State media including the Economic Daily last year embarked on a propaganda campaign, urging local traders not to blindly follow foreign investors and read too much into their sell-offs, noting that overseas capital was not “smart money”.

“Judging by the global markets, the data linked to overseas funds is actually the lagging part of the market,” said Wang Kai, an analyst at Guosen Securities in Shanghai.

Foreign investors, who either trade via the Stock Connect scheme or are approved under the qualified foreign institutional investor programme, held a total of 3.5 trillion yuan (US$489.8 billion) of Chinese stocks as of August last year, accounting for about 4 per cent of the market capitalisation, according to China Capital International Corp.

Chinese and Hong Kong stocks have been falling out of favour among foreign investors over the past few years amid frustrations over China’s growth outlook and the downturn in the property market.

The CSI 300 Index has lost about 9 per cent from this year’s high in May, as investors are underwhelmed by Beijing’s piecemeal measures to rejuvenate growth.
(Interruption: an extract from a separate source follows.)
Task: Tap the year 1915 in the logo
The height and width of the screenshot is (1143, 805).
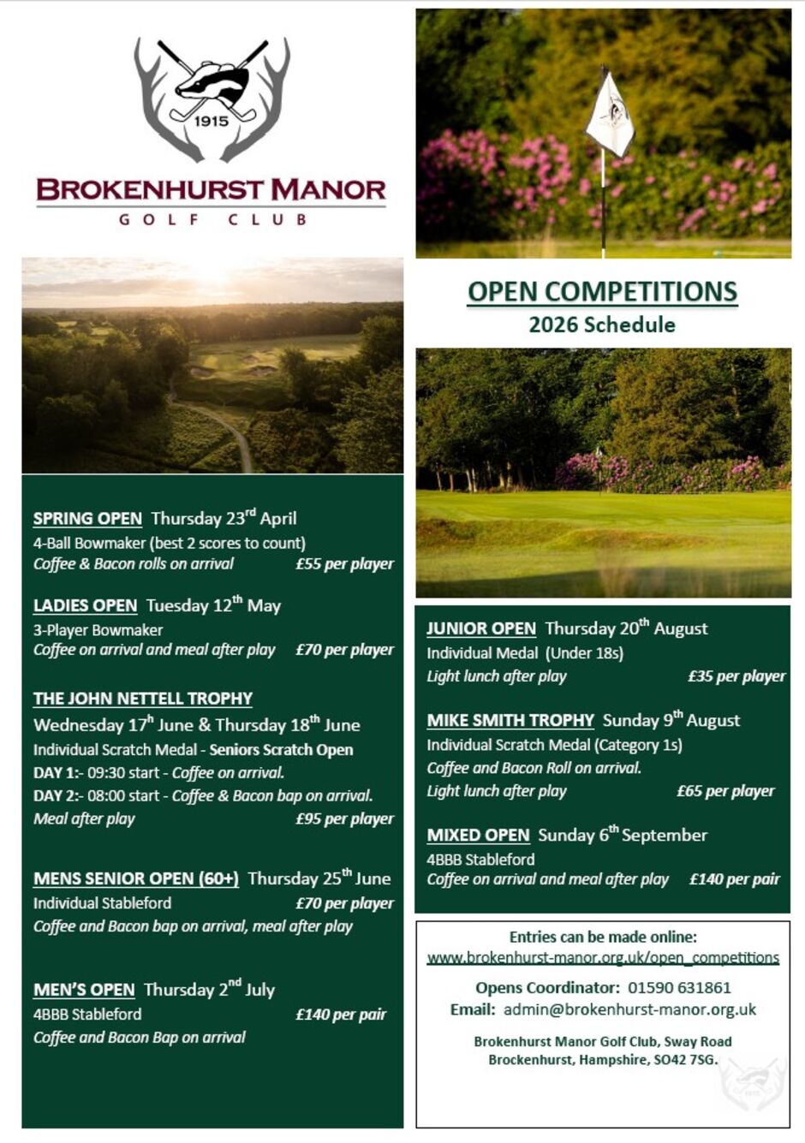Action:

Photo: Bloomberg

Overseas traders had sold onshore stocks worth 1.74 billion yuan in the year to August 9, according to Chasing Securities. Should the selling persist for the rest of the year, it would be the first foreign outflow on an annual basis since at least 2016, when the Shenzhen exchange was added to the Stock Connect programme with Hong Kong.
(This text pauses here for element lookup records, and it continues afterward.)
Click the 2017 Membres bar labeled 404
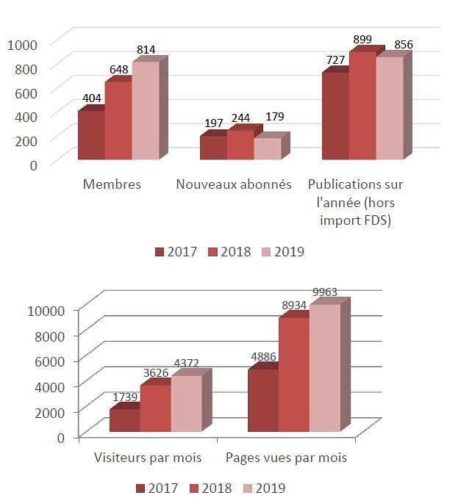(90, 135)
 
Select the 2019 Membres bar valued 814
(145, 110)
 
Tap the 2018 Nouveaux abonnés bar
(239, 145)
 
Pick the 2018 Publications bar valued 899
(362, 105)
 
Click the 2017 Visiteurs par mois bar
(124, 420)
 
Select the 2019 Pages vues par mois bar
(324, 367)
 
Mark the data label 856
(403, 45)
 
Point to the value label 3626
(154, 373)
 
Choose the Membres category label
(112, 184)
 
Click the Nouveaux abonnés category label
(234, 184)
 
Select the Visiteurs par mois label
(148, 458)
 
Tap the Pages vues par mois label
(286, 458)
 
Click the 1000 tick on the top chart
(23, 44)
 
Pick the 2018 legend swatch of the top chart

Foreign sell-offs resumed over the past two months, with net selling reaching 44.4 billion yuan in June and 16.6 billion yuan in July via the Stock Connect, based on data from the Hong Kong stock exchange. Global hedge fund managers’ positions on Chinese stocks were close to a five-year low last month, according to Goldman Sachs.
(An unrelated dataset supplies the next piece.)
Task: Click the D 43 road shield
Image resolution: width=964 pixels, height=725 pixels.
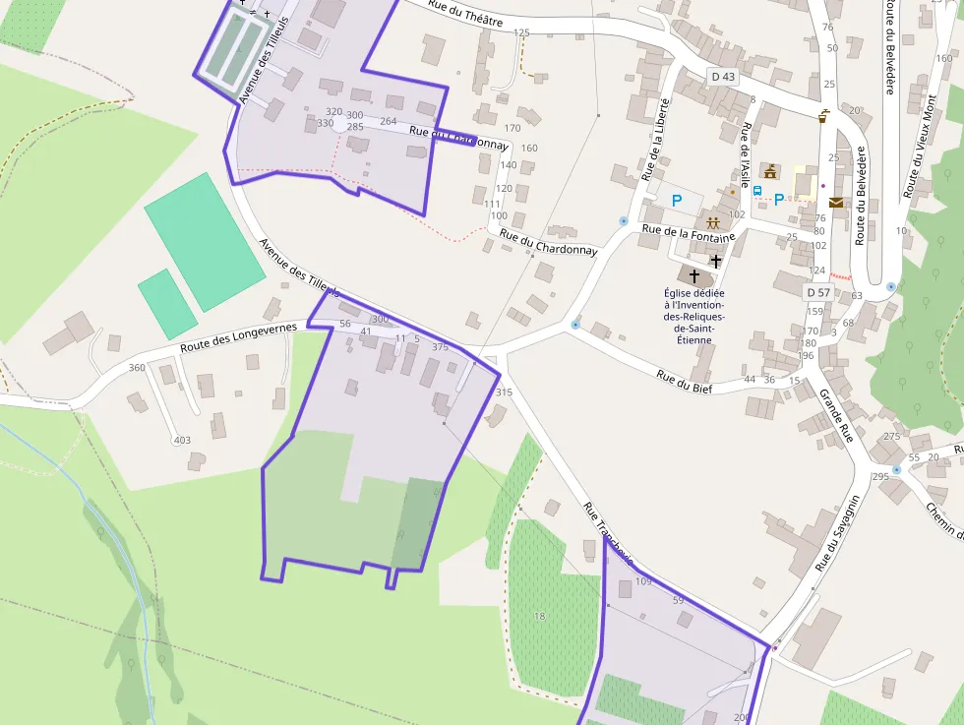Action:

China’s CSI 300 Index has dropped about 9 per cent from this year’s high in May, as investors are underwhelmed by Beijing’s piecemeal measures to rejuvenate growth. The latest data showed uneven economic recovery continued into July, with industrial production falling short of the consensus estimate and retail sales slightly beating expectations.

Meanwhile, the real-time data on daily southbound flows to Hong Kong stocks, which refers to mainland buying and selling of the city’s equities via the Stock Connect link, will still be available on the Hong Kong exchange.